◆ **Assigned task**: From the line containing "Given: Click the 03 number badge" through the last line of the data, both ends included, write out every line exactly; omit the pictures.

(Data entries)
***

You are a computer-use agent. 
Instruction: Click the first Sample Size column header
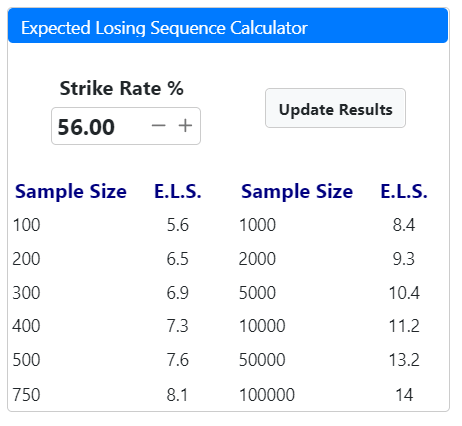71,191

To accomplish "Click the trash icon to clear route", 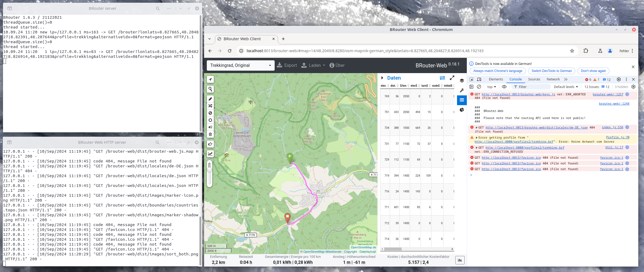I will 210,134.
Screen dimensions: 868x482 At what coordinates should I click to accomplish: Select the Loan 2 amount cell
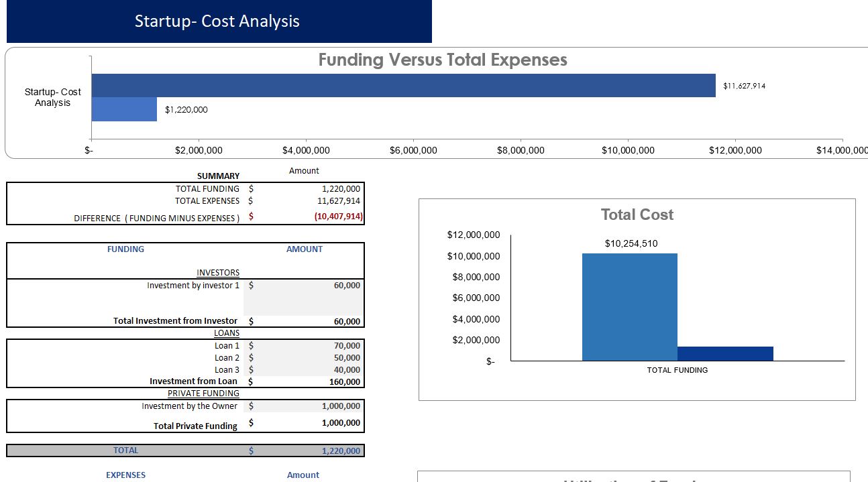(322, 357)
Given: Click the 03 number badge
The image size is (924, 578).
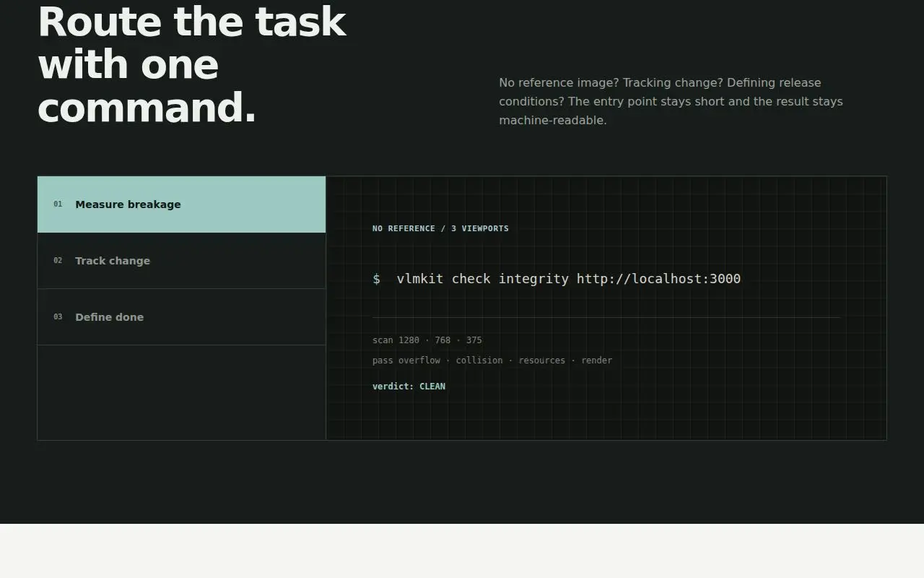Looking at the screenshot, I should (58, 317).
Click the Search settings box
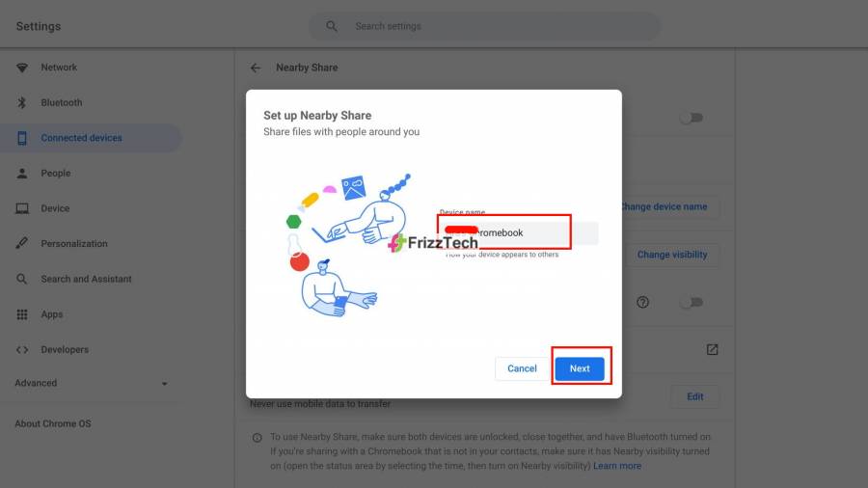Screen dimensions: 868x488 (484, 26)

***

◆ **Written response**:
Given: Click the 03 number badge
The image size is (924, 578).
Looking at the screenshot, I should (58, 317).
Click the Search settings box
Screen dimensions: 868x488 (484, 26)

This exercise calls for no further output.